Pour Miss Pledge, enseigner la danse, ce n’est pas apprendre des danses aux gens. C’est leur apprendre à danser. C’est façonner un homme danseur sur le temps long, en ne lui proposant jamais, à chaque étape de la progression pédagogique et à travers des répertoires choisis, qu’un mouvement qui ait en soi une qualité de danse, que l’élève soit à même de dominer au niveau qui est le sien et qui prépare à l’étape suivante, sans que l’apprenant se trouve à aucun moment en situation d’échec. Le succès de Miss Pledge est inimaginable aujourd’hui. À son arrivée en 1926, elle a trois élèves. En 1938, elle en compte cinq cents et enseigne dans douze salles différentes rien qu’à Paris. Parallèlement elle se voit de plus en plus demandée à l’étranger, Amérique comprise. Entre 1934 et 1935, elle fonde l’association des Amis de la Danse Populaire, crée Education et Mouvement, établit des relations entre la France et l’English Folk Dance and Song Society, avec les Comédiens Routiers de L. Chancerel, puis avec les CEMEA où elle met sur pied huit cours de gymnastique pour jeunes filles, deux cours pour jeunes gens et un cours mixte de deux cents élèves. Plus un cours de basket-ball. Son public est des plus divers et touche toutes les catégories sociales : gymnastes, mouvements de jeunesse, artisans, ouvriers, médecins, école Montessori, chercheurs d’autres disciplines intéressés pas sa démarche — notamment des disciples de Jousse, telle E. Talansier, qui apportera un complément personnel à son enseignement.
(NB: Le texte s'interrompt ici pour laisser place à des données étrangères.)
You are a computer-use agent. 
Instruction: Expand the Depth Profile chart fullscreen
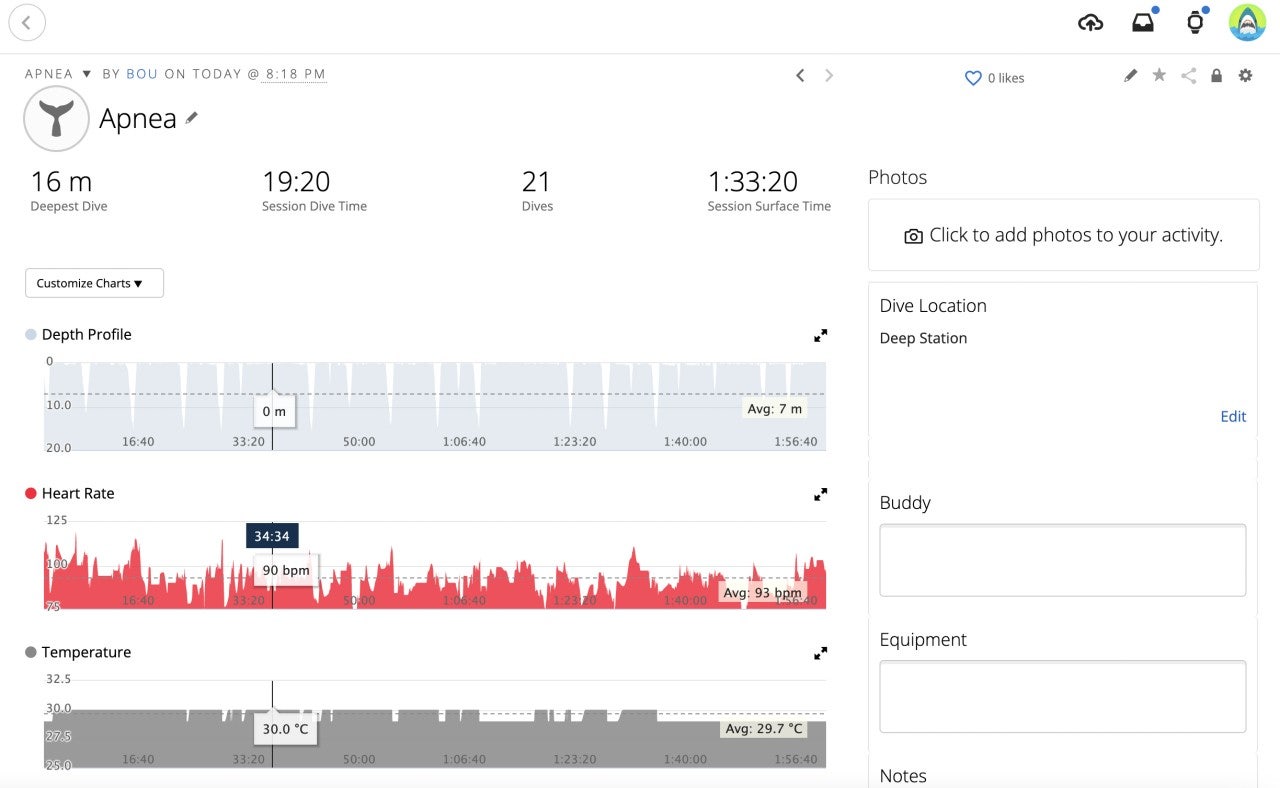click(820, 336)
Sous l’Occupation, elle enseigne à Lyon, où elle sera dénoncée comme «espionne anglaise» avant que le mouvement Jeune France au sein duquel elle travaille, soit à son tour condamné par le gouvernement de Vichy et décide de se saborder. Miss Pledge reprend ses activités parisiennes à la Libération, mais malade et désabusée, elle meurt en 1949. Son enseignement est alors repris par certains de ses élèves — M. Albert, J.-M. Guilcher —, jusque vers la fin des années soixante.

À noter que personne parmi ses successeurs n’a hérité de la compétence multiple de Miss Pledge, chacun n’en retenant que ce qui concernait son domaine propre. Pour ce qui est de la danse, l’Atelier de la Danse Populaire (ADP) est l’ultime et indirect dépositaire de sa démarche — façonnement du danseur sur le temps long, travail par niveaux, recours à des répertoires annexes à chaque étape de la progression, refus de disséquer un mouvement de danse et de le séparer de la mélodie qu’il incarne —, tandis que le revivalisme actuel n’a pas conscience de lui devoir ce qui fait aujourd’hui le succès de son bal «folk» (Cercle Circassien , Aleman’s Marsj — rebaptisée «Chapelloise» —, Galopede, Cochinchine, etc.). De sorte que ce qui a disparu avec Miss Pledge, c’est sa démarche d’éducatrice, l’intelligence inégalée de sa réflexion pédagogique, dont ne subsistent que des répertoires de danses ou de jeux, que l’on voit périodiquement ressortir chez divers éditeurs et sous diverses signatures, dont aucune ne lui rend hommage.